» **INPUT FOR THIS TASK**
+ + +
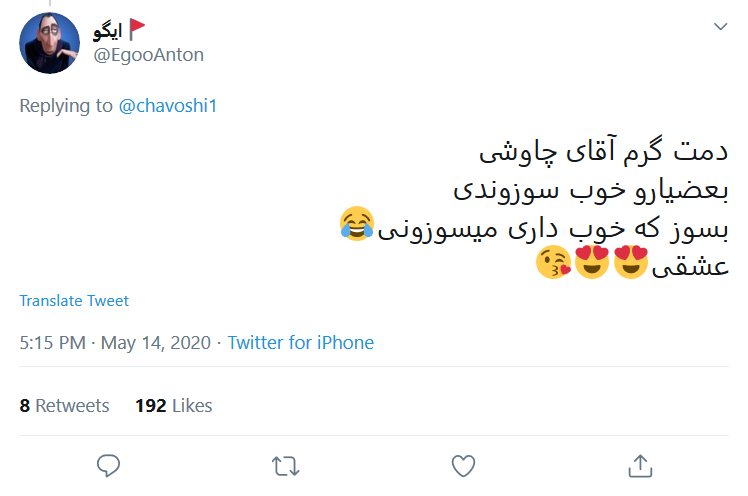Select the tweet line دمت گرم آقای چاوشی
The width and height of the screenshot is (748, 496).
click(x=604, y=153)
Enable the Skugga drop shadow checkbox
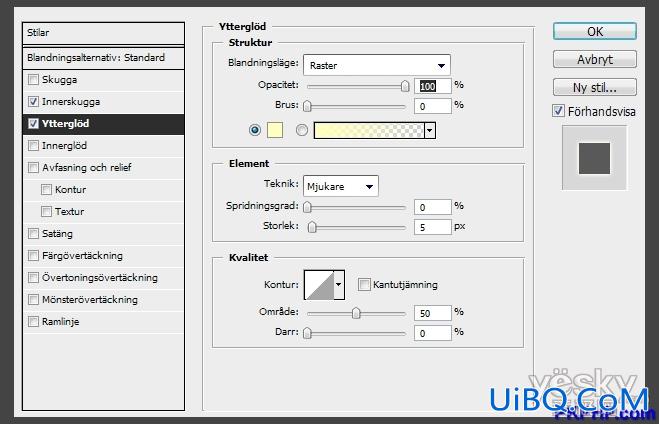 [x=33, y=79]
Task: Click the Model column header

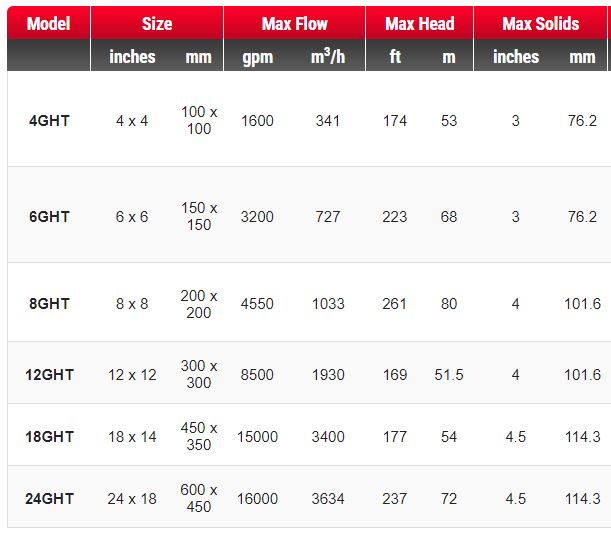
+ + +
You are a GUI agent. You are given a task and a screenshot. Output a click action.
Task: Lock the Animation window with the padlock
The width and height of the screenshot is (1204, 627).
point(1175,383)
+ + +
» **WORK INSTRUCTION**
Return exactly the lines above, from the one with "Enable the Skugga drop shadow checkbox" up to and including the one with "Task: Click the Model column header", and include no pictures.

» **OUTPUT OF THE TASK**
Enable the Skugga drop shadow checkbox
 [x=33, y=79]
Task: Click the Model column header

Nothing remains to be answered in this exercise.